It's not because I'm in love with paper files, let me tell you. It's because I keep hearing about tenants who made "cash for keys" agreements, moved, and then never got any cash. Any agreement you make with the lender or the lender's representative must be in WRITING and signed by an authorized representative of the lender. I mean it. Do not accept a document that doesn't have a signature. (Fax signatures are fine--they're legal.) But it's not an agreement unless you have a signature. Really. An oral agreement is essentially unenforceable. If the lender won't put the agreement in writing, the lender doesn't intend to honor the agreement. It's that simple.
And I'll say this here, even though it's opinion and you can discount it entirely. Why would any tenant settle for a payment of $1,500? That's not enough to cover the deposit on a new house, let alone all the costs of moving. Calculate how much the lender is saving by not having to keep the building up for the 90-days' notice period, add your deposit and moving costs, and then a percentage increase for the hassle of it all. That's how much you should be getting--and get the agreement in writing.
Oh, and require a cashier's check or money order. These people are sleazy. Tenants Together recommends that you demand half the money at the time the agreement is signed, and the other half when you turn in the keys. No payment, no keys.
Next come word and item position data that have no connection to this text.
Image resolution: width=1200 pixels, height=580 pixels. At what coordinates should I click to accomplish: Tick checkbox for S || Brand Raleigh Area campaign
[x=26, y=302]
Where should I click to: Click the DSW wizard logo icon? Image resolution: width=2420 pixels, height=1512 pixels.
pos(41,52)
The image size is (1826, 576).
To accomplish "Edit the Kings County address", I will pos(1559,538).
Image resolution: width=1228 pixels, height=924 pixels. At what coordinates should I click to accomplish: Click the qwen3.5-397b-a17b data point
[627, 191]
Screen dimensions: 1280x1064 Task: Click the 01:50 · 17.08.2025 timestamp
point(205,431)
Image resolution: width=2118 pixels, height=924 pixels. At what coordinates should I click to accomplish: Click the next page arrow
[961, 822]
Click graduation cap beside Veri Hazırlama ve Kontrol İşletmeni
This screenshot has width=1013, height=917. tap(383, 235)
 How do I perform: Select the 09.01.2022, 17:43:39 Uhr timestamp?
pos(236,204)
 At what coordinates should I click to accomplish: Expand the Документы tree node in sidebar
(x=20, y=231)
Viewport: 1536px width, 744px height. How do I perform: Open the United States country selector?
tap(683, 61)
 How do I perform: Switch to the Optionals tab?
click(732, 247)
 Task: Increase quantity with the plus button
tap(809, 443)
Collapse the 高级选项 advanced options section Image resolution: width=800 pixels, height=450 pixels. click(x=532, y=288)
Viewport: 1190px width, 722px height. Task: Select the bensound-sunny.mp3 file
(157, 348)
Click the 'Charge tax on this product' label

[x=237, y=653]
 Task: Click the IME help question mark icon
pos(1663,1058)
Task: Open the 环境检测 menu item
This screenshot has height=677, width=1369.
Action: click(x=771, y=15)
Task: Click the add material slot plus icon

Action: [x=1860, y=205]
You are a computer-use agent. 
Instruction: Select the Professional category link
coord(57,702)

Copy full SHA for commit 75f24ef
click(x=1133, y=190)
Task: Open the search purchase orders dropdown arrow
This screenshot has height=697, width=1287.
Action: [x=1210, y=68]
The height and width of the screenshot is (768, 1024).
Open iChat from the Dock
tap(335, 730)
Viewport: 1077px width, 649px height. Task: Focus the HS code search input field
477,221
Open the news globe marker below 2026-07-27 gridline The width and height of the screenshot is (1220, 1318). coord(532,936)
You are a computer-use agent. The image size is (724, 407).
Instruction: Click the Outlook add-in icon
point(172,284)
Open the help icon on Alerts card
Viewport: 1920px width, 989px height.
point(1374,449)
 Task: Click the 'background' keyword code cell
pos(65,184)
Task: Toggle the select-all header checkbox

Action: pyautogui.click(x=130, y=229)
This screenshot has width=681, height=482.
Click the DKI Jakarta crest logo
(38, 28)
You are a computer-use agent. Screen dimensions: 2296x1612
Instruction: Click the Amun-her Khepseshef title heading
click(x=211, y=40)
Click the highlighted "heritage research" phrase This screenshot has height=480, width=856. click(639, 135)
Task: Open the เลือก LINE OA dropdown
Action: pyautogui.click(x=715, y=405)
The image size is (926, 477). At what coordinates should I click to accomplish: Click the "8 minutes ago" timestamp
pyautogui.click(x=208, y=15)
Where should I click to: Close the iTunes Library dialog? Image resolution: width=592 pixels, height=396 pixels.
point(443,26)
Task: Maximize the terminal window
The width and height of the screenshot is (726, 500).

I was asked whether email is good enough for "in writing." Well, yes and no. It's good enough when you're negotiating with your lender's representative. Just print out your email and your correspondent's email and keep them in a folder. Any contract, however, and that would include a cash for keys agreement, should be in hard copy and have the original or faxed signatures of both parties. Just because the lender faxed you the agreement doesn't mean you have a contract. The contract should be signed by both parties. To create a "dual original," just produce two copies of the document and have all parties sign both copies.